I have to admit that yes, Les Miserables is one of those books on the shelf I haven’t gotten around to finishing. I’m absolutely nuts about the musical, and I’ll see it for the third time this next September. Glad you’re acquainted with it– not too many people tend to pick up on hte reason for the nickname! My name is Caroline.
I chose Religious Studies as a major completely on a whim; I had no clue as to what I wanted to do with my life, so I decided it would be best to study something that at least sounded interesting. The downside is that I’ve constantly had to answer the question, “And what exactly can you do with that sort of degree?” I think I’ve found my calling in non-profits. But it’s not too often that I’ve found someone else out there with a similar educational experience, so I couldn’t resist contacting you! I’d be happy to discuss anything you wish on the subject.
I don’t know that I’d describe our current weather just south of Atlanta as a “beautiful summer day”; we’re dealing with the remnants of Tropical Storm Bill. Got five and a half inches of rain yesterday! But for now it’s just overcast– at least it’s not terribly hot. Hope your weather’s a bit better.
If you’d like to continue our discussion, please feel free to email me at [email address no longer in use]. I hope to hear from you soon!
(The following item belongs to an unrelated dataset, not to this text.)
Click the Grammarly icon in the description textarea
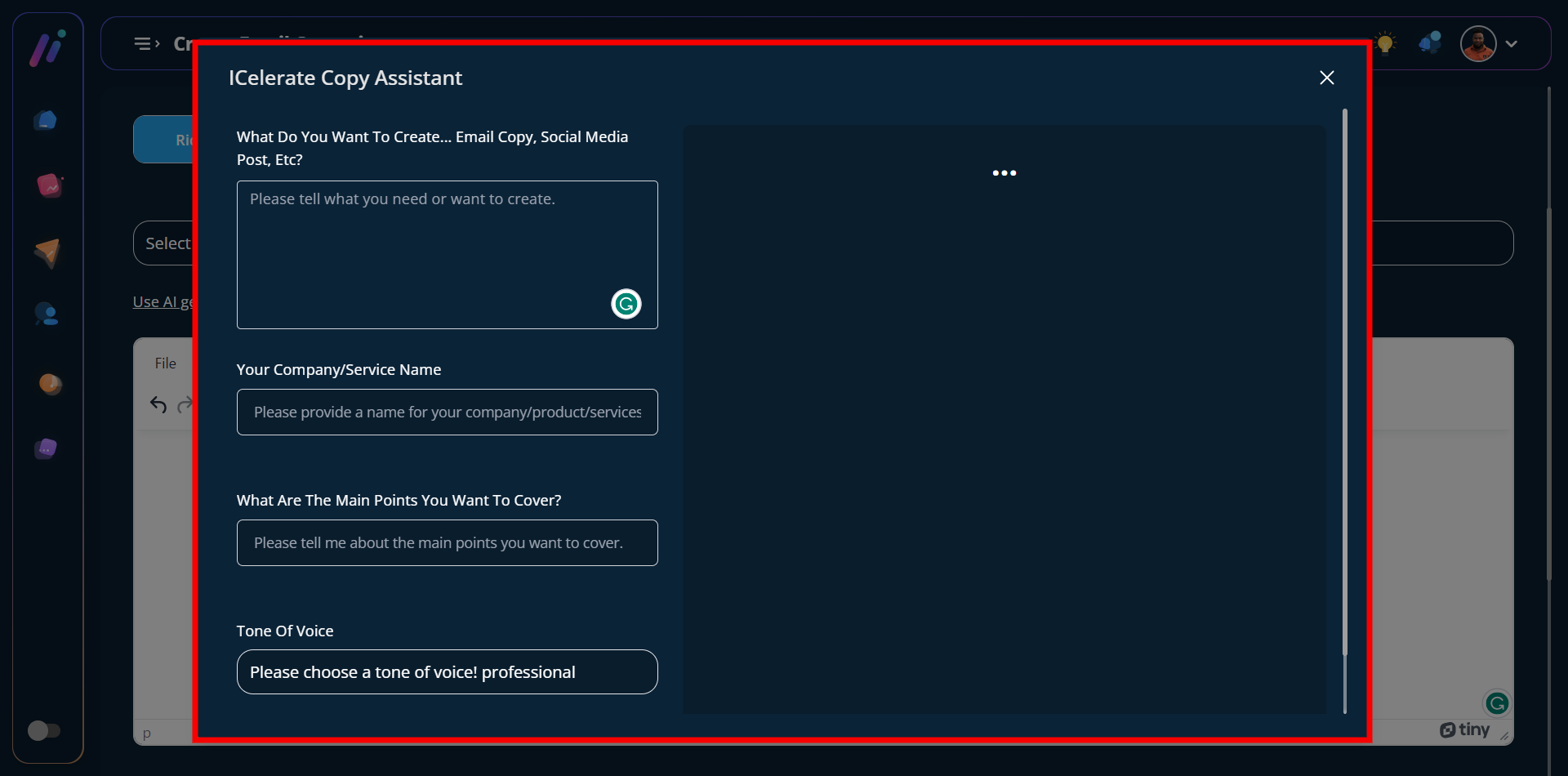 pos(626,304)
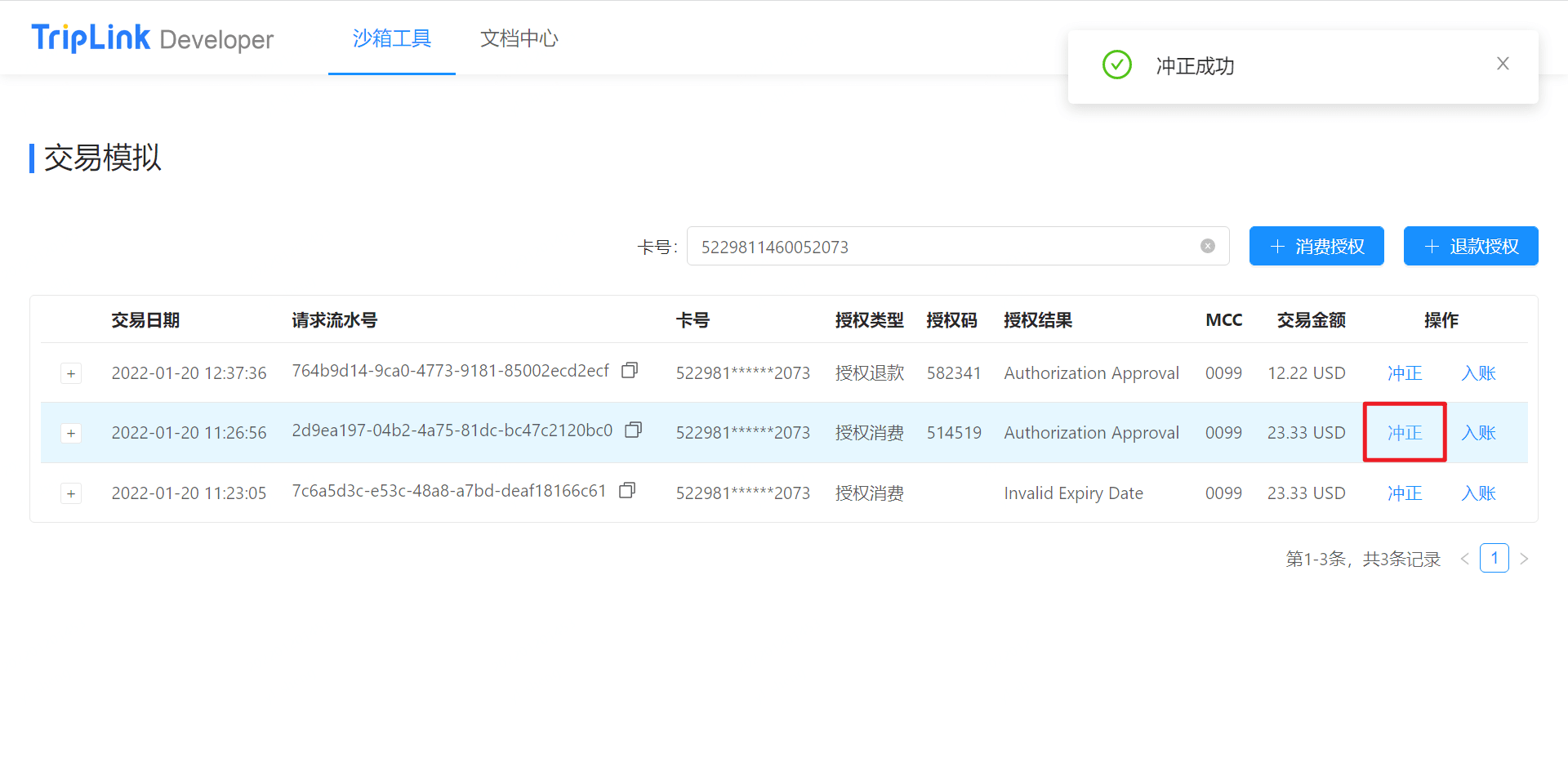Click the 退款授权 button

point(1470,247)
Over the next three months, I gradually started pouring my heart out to Jared via e-mail, online chat, and eventually the phone. It was true that I had tickets to the musical version of Les Miserables, but I’d already made plans to go with another man. It was miserable and I wanted over and over to cancel. What made it worse was, at the time we went to see the show, as I was getting closer and closer to Jared, the other man was becoming ready to be serious about me. I’d been seeing him on and off for five years at that point and it was time to break things off for good. I did so after we went to see the show.
Then I found out that tickets were still on sale for the second week of the show. So Friday night, September 19, 2003 (not even four months since that first e-mail), I picked Jared up from the airport, with the musical on our agenda for the weekend. It was a wonderfully romantic excuse to get to meet him. I must have dragged Jared to all my favorite spots around town…we went to Stone Mountain, he met my parents, we went to the show. We picked up a dessert of key lime pie after the show and went back to his room and just talked, and laughed, and I’d brought along some music so we could dance. I’d never been around a man who really wanted to get to know me, a real old-fashioned gentleman. I was the forward one in this situation.
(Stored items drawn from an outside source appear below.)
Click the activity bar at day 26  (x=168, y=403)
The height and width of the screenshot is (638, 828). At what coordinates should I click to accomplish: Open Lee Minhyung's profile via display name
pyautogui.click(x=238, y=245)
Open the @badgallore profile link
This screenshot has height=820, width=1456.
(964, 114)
We went to Panola Mountain State Park on the way to the back to the airport. There, deep in the woods on one of the trails, Jared told me for the first time that he loved me, and he kissed me. It remains one of the most beautiful moments of our relationship. I’ll treasure that memory for the rest of my life.
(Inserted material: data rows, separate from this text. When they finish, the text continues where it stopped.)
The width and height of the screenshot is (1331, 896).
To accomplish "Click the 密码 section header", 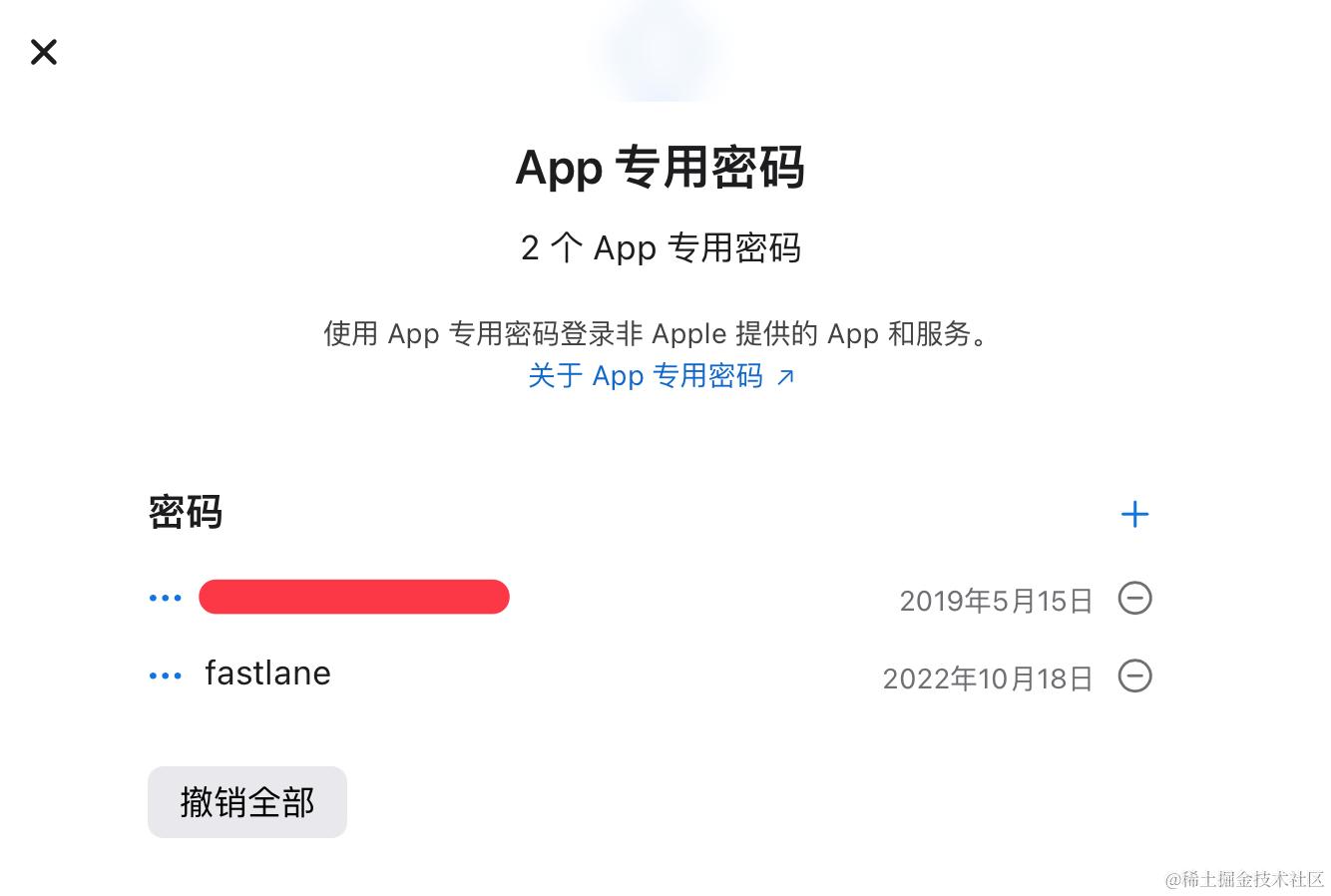I will tap(186, 513).
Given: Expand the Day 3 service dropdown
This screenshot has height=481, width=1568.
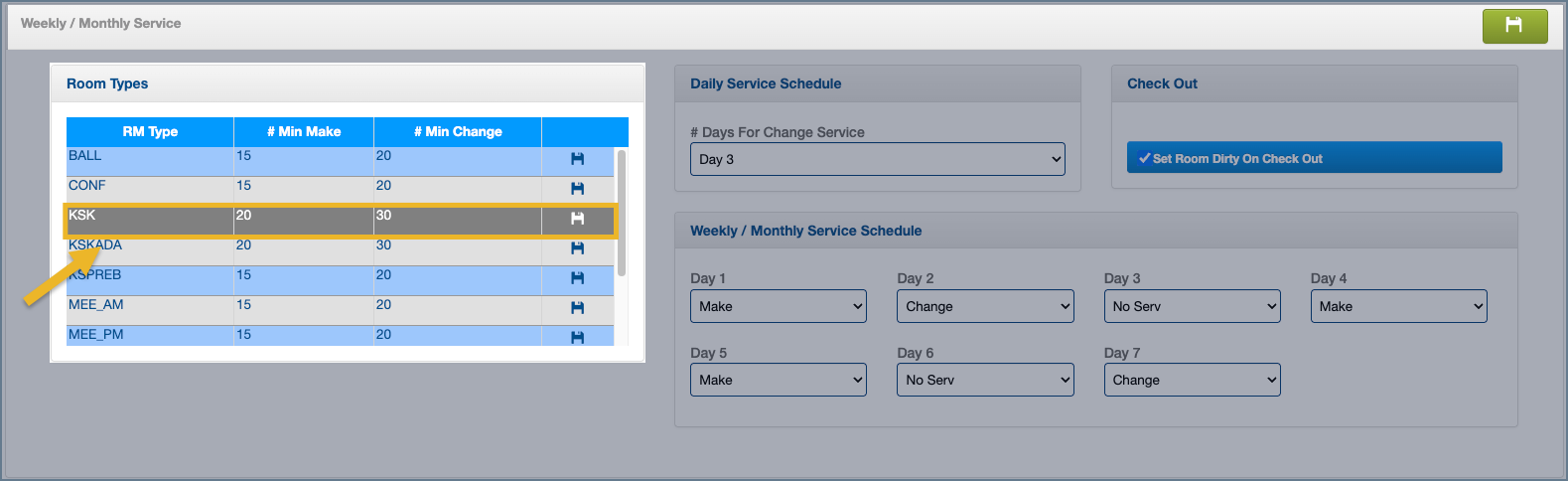Looking at the screenshot, I should [x=1192, y=306].
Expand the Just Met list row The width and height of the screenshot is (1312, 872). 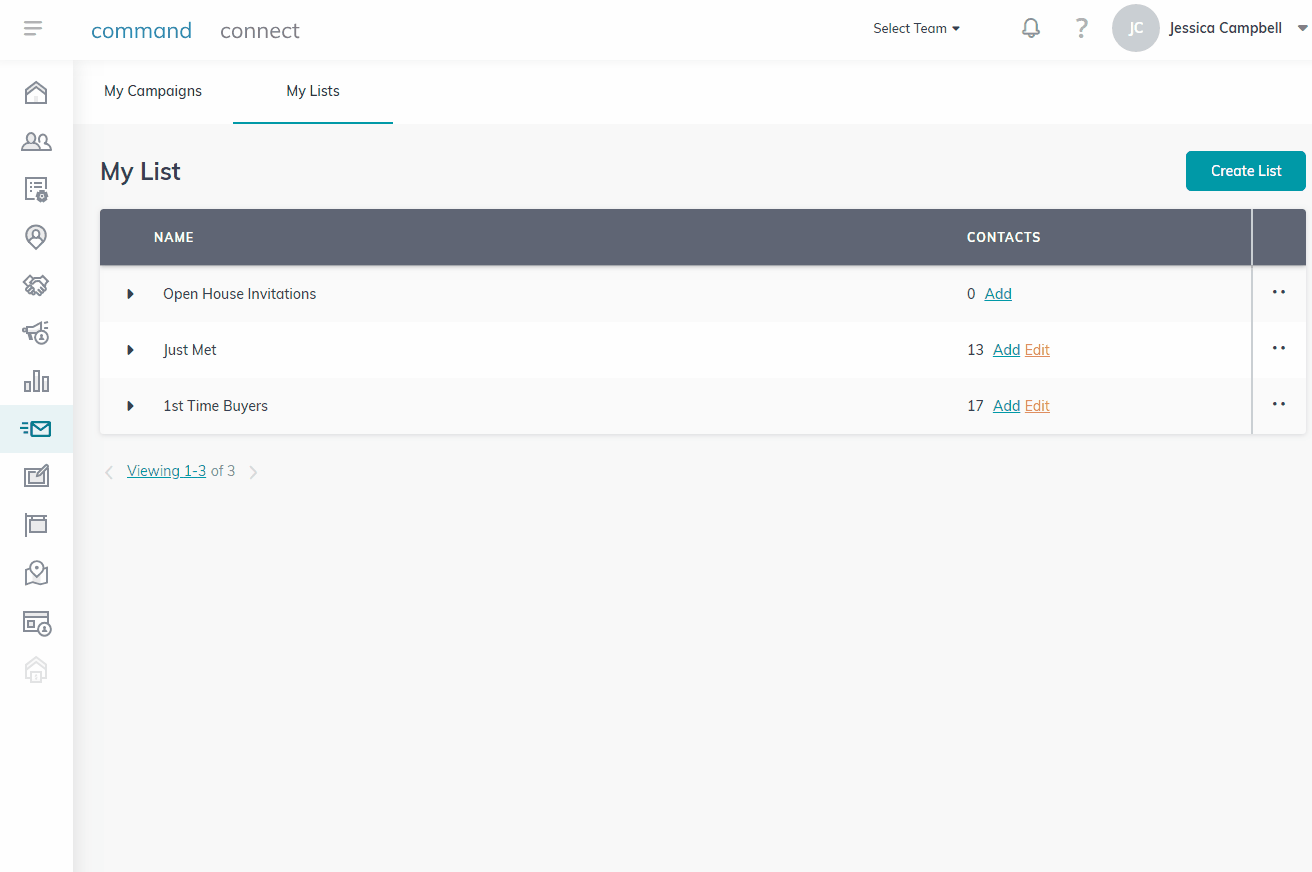click(x=130, y=350)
Here we are nine summers since I spent most of my time in my room chatting with Jared. We’ve become lost in the daily grind of taking care of Porter and Liam, of taking care of other responsibilities. I rarely stop to read those courtship letters from long ago and, though I remember very well the feelings and I still feel and return the strength of Jared’s love, I think we both just get so wrapped up in our current lives to remember the passion and just plain fun of those early days. We had to make such monumental plans to see each other over the course of our dating life and now that we live together, it’s easy to forget how much we missed each other between visits. It made the relationship all the more precious.
And so, Sweetheart, when you read this, please remember these words, because they’re still true…
The thing is, it’s not too good to be true. It was only yesterday I was still seeing what I once thought was “too good to be true” in the eyes of the wonderful man who stood opposite me deep in the trails of Panola Mountain.
I love my Jared. My husband. My best friend. My soulmate.